### Problem
Render every entry exactly as it appears.

### Data in this exercise

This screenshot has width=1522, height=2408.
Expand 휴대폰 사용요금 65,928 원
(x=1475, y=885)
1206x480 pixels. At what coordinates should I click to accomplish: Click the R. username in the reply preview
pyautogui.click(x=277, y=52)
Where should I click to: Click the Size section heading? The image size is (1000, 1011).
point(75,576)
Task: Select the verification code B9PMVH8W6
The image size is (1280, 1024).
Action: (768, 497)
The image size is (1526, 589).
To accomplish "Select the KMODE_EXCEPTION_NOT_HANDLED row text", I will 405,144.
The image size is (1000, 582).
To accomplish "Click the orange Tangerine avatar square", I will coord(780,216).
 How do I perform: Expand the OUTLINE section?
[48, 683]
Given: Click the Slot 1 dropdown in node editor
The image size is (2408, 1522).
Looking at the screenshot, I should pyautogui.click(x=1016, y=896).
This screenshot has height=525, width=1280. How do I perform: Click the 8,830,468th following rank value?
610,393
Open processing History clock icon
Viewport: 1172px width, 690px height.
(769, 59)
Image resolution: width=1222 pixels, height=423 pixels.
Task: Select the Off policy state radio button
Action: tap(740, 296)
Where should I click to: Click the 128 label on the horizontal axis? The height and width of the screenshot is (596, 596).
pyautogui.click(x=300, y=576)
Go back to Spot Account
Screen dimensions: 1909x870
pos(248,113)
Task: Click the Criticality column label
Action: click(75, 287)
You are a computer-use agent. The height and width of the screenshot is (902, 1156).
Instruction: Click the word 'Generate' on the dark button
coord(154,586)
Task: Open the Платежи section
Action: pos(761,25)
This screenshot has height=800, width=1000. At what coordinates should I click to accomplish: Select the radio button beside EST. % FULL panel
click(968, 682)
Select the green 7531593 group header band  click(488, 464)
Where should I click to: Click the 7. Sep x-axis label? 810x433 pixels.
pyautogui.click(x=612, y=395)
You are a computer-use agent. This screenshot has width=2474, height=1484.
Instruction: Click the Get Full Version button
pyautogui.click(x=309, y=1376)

### Written solution
This screenshot has width=1522, height=2408.
Expand 휴대폰 사용요금 65,928 원
(x=1475, y=885)
1206x480 pixels. At what coordinates should I click to accomplish: Click the R. username in the reply preview
pyautogui.click(x=277, y=52)
Where should I click to: Click the Size section heading? The image size is (1000, 1011).
point(75,576)
Task: Select the verification code B9PMVH8W6
The image size is (1280, 1024).
Action: (768, 497)
The image size is (1526, 589).
To accomplish "Select the KMODE_EXCEPTION_NOT_HANDLED row text", I will 405,144.
The image size is (1000, 582).
To accomplish "Click the orange Tangerine avatar square", I will coord(780,216).
 How do I perform: Expand the OUTLINE section?
[48, 683]
Given: Click the Slot 1 dropdown in node editor
The image size is (2408, 1522).
Looking at the screenshot, I should pyautogui.click(x=1016, y=896).
This screenshot has height=525, width=1280. How do I perform: Click the 8,830,468th following rank value?
610,393
Open processing History clock icon
Viewport: 1172px width, 690px height.
(769, 59)
Image resolution: width=1222 pixels, height=423 pixels.
Task: Select the Off policy state radio button
Action: tap(740, 296)
Where should I click to: Click the 128 label on the horizontal axis? The height and width of the screenshot is (596, 596).
pyautogui.click(x=300, y=576)
Go back to Spot Account
Screen dimensions: 1909x870
pos(248,113)
Task: Click the Criticality column label
Action: click(75, 287)
You are a computer-use agent. The height and width of the screenshot is (902, 1156).
Instruction: Click the word 'Generate' on the dark button
coord(154,586)
Task: Open the Платежи section
Action: pos(761,25)
This screenshot has height=800, width=1000. At what coordinates should I click to accomplish: Select the radio button beside EST. % FULL panel
click(968, 682)
Select the green 7531593 group header band  click(488, 464)
Where should I click to: Click the 7. Sep x-axis label? 810x433 pixels.
pyautogui.click(x=612, y=395)
You are a computer-use agent. This screenshot has width=2474, height=1484.
Instruction: Click the Get Full Version button
pyautogui.click(x=309, y=1376)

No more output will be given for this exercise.